Personal information
- Full name: Ana María Catalá Fernández
- Date of birth: 20 July 1993 (age 33)
- Place of birth: Madrid, Spain
- Height: 1.65 m (5 ft 5 in)
- Position: Defender

Team information
- Current team: Rayo Vallecano

Senior career*
- Years: Team / Apps / (Gls)
- 2008–2016: Rayo Vallecano / 87 / (4)
- 2016–2020: Madrid CFF / 61 / (0)
- 2020–: Rayo Vallecano / 10 / (0)

International career
- 2009–2010: Spain U17

= Ana María Catalá =

Spanish footballer (born 1993)

Ana María Catalá Fernández (born 20 July 1993), also known as Anama, is a Spanish footballer who plays as a defender for Rayo Vallecano.

==Personal life==
Catalá initially played football from the age of six during school breaks and has experienced sexism as a female footballer.

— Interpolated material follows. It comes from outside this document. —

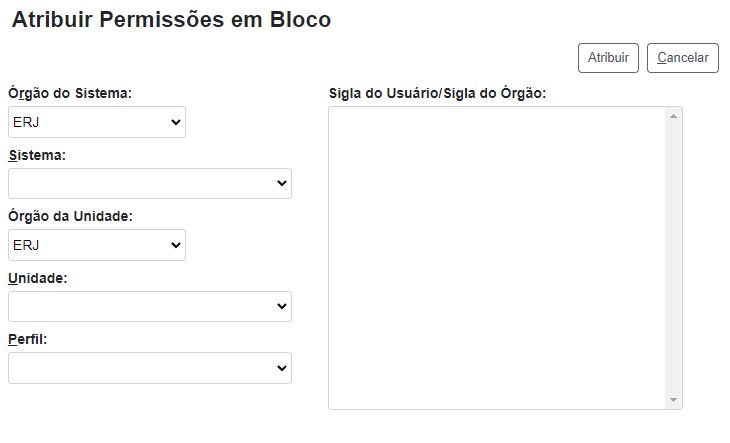Click the chevron arrow of Perfil field

[x=281, y=368]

Outside of her football career, she studies at the School of Physical Activity and Sport Sciences (INEF).

==Playing career==
Catalá scored the decisive penalty for Spain in the shootout of the 2010 U-17 European Championship final against Ireland.

In June 2020, Madrid CFF announced the departures of 12 players, including Catalá. In October 2020, it was announced that she would join Rayo Vallecano, the club that she had previously left to join Madrid CFF in the summer of 2016.